松井彰彦『市場(スーク)の中の女の子−市場の経済学・文化の経済学』 を読みました。絵本という体裁を取っているので読み終えるのは簡単ですが、読み終わるとしみじみとします。経済学が何をしようとしてきたのか、を考えます。その点で、amazon.co.jpの「匿名のレビュアー」の書評は的を射ていると思いますし、「「経済問題について知りたい」という一般人の疑問には答えてくれない」というレビューは求めるものが間違ってます。後者のような書評こそ、松井先生が「あとがき」で述べている「経済学というより経済学を中途半端に学んだ人の誤解」に他ならないでしょう。経済学の最初のほうの授業で、「簡単化のためにこういうことはまずは考えないで」といったあとに構築されたモデルばかりを考えていては不十分だし、背後にどのような仮定前提を置いているのかを深く考えなくては「ねーんげん的」でなくなってしまいます。しかし、そうはいっても多少なりとも経済学でなにかをしようとおもえば、そんな仮定について思慮を巡らすこともなくなってきますし、「なんの学問だったのか」もお座なりにしがちになるのも事実です(とくに業績や就職が必要な場合)。ぼくとしては、「そうはいっても『市場の経済学』で考えることのできる問題がまだたくさんあるとおもうし、そこでは『文化の経済学』をそんなに明示的に考えなくてもいいのでは?」と思わないでもありませんが、こういうメタな話があることも忘れちゃいけないのでは、と思います(ちょっと前の『経済セミナー』の八田達夫・大竹文雄・松井彰彦座談会でいうと、八田先生に近いかも)。

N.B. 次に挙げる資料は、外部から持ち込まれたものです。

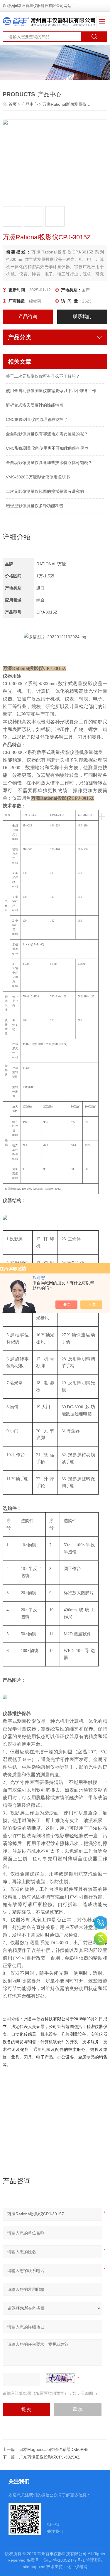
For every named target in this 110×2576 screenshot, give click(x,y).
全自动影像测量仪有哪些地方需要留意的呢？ (47, 433)
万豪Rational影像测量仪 (65, 104)
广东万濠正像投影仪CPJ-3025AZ (49, 2457)
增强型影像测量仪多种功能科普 (34, 505)
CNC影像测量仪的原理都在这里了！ (39, 419)
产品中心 (29, 104)
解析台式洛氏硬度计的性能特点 (34, 405)
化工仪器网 (77, 2566)
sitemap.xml (34, 2566)
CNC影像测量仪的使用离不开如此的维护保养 (47, 448)
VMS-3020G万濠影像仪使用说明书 (38, 477)
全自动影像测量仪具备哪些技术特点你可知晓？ (49, 462)
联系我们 (82, 316)
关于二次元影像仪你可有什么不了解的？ (43, 376)
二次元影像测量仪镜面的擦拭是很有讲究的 (45, 491)
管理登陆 (94, 2560)
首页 (13, 104)
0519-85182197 (100, 1922)
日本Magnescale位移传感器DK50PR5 (54, 2449)
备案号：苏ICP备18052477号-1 (56, 2560)
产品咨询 (27, 316)
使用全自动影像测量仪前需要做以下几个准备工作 (51, 390)
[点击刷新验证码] (60, 2378)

『Twelve Y.O.』じゃないですが、希望が持てそうな気がします。とすると、帯の裏側の引用はちょっとずれてるかもしれません。ずれてないかもしれませんが。
さきの書評では、松井先生がこんな本を書いたことはびっくりだ、とありましたが、業績もあり地位もあるからこそ書けたのではないかと思わないではありません。市場の経済学を深く知っているからこそ、というのと、業績も地位もない人間が書いても説得力ないよなあ、という2点で。
いろんな話が出てきて、教養がないとあかんなあ、と思いました。ま、夢とちぼーをもってがんばっていきまっしょい、ということで。